Conclusion: after the fiction, what holds?

The most unsettling aspect of this rupture is not that the rules-based order was imperfect. Most adults understood that it was. The unsettling aspect is that the system’s managers no longer feel compelled to defend even the pretence.

Carney admits the fiction. Lavrov declares the law of force. Trump behaves as if power is entitlement.

These are not isolated remarks. They are signals that the shared script is dissolving.

History suggests that when scripts dissolve, the world does not become blank. It becomes improvisational. And improvisation is dangerous when nuclear arsenals exist, when climate shocks are inevitable, when AI accelerates disruption, and when economic systems are tightly coupled yet politically fragmented.

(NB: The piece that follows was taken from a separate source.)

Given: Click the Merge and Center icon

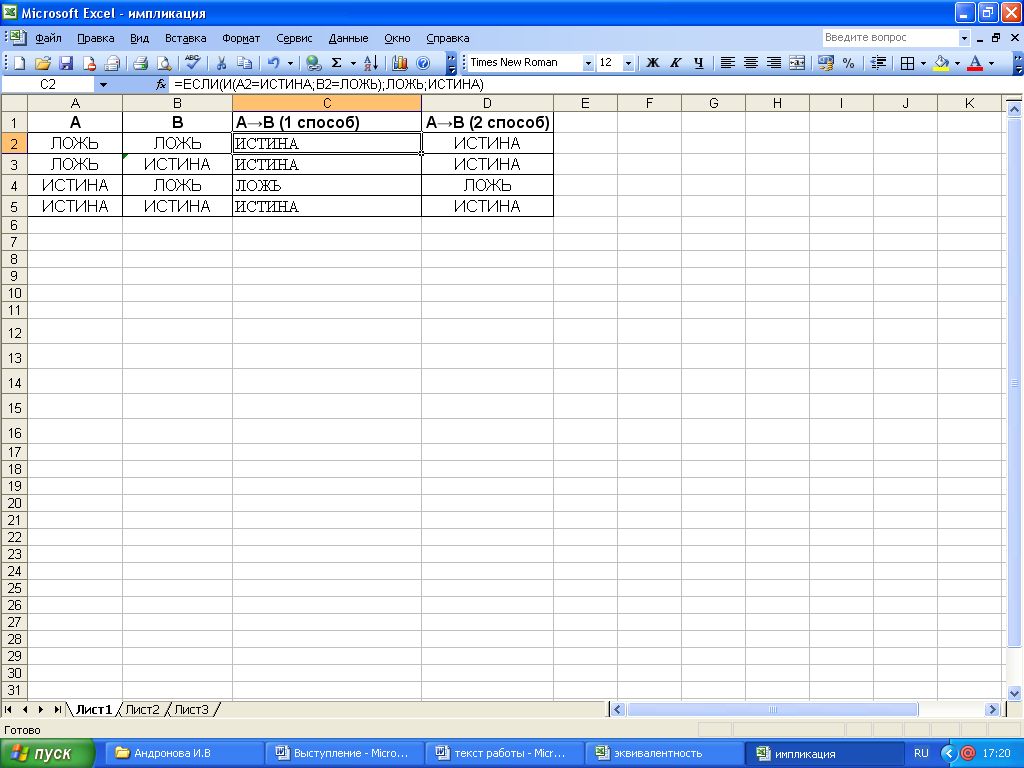Looking at the screenshot, I should coord(797,63).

The coming decade will be defined by a contest over what replaces the old hypocrisy. The choices will not be between good and evil, or between liberalism and authoritarianism in a tidy moral diagram. They will be between different forms of insecurity: insecurity managed through negotiated restraints, or insecurity managed through deterrence, coercion, and arms accumulation.

Perhaps the most quotable truth of this period is also the bleakest: the world is not becoming lawless; it is becoming privately governed by power.

We are watching not the collapse of order, but the collapse of the belief that order must be justified.

And that leaves one question hanging over every summit, every tariff threat, every alliance meeting, every quiet military procurement contract signed at midnight:

When the sheriff decides the town was always his property, how do the townspeople persuade him that the badge still matters?